* TASK DESCRIPTION: The word to look for is "computer". Report every line of the entries below that has it.

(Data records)
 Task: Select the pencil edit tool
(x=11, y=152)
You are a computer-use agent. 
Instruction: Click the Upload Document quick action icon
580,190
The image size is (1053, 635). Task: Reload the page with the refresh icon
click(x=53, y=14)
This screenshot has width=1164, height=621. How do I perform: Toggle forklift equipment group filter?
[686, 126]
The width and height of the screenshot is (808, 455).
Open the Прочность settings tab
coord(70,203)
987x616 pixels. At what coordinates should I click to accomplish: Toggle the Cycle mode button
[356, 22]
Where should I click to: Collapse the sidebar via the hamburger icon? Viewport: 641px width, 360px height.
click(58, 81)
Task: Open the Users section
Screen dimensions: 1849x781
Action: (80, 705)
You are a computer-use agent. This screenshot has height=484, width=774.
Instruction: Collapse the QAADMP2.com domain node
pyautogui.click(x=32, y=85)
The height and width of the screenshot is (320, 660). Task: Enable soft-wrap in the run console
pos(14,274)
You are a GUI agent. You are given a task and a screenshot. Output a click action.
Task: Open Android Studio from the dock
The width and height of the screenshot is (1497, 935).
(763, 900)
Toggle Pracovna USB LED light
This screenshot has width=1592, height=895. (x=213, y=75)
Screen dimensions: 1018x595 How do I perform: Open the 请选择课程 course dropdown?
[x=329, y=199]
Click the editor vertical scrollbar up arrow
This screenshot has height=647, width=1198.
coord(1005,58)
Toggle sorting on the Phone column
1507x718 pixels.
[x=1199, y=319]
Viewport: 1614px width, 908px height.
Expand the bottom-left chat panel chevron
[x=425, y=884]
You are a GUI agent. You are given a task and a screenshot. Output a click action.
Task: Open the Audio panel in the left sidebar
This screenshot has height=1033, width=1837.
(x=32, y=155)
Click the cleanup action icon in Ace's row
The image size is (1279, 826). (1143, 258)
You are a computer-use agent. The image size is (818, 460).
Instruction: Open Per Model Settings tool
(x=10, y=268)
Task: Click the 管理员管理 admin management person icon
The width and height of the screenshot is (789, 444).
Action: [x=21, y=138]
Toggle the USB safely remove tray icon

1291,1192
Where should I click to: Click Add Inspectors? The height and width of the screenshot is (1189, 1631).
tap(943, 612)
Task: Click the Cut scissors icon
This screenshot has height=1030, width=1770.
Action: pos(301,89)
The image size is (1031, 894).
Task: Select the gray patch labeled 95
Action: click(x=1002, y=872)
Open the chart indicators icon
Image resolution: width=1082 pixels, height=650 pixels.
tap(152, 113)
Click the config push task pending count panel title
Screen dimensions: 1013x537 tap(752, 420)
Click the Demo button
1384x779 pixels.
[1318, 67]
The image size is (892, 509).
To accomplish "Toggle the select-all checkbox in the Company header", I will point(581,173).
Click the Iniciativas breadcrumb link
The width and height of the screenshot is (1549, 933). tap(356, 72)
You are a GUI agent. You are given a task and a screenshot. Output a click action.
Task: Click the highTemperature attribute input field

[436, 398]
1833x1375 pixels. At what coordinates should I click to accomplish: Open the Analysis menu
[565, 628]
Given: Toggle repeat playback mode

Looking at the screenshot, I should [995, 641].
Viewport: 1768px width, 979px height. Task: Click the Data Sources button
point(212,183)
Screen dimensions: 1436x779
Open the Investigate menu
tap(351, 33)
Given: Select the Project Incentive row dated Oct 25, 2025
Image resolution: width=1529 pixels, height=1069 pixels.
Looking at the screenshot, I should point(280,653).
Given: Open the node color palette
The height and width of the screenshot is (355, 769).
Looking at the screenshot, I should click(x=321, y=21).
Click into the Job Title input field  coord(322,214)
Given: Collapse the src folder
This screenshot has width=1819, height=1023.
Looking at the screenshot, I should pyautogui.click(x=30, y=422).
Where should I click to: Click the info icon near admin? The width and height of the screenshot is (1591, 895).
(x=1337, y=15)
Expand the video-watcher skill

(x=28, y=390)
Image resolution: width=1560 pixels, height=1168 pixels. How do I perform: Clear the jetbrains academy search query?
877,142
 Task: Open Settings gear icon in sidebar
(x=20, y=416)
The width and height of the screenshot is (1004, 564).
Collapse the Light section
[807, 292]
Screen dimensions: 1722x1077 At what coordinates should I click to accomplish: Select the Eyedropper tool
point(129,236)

* SOLUTION TO THE PROBLEM:
You are a computer-use agent. 
You are a computer-use agent. This screenshot has height=484, width=774.
You are a computer-use agent. The image size is (818, 460).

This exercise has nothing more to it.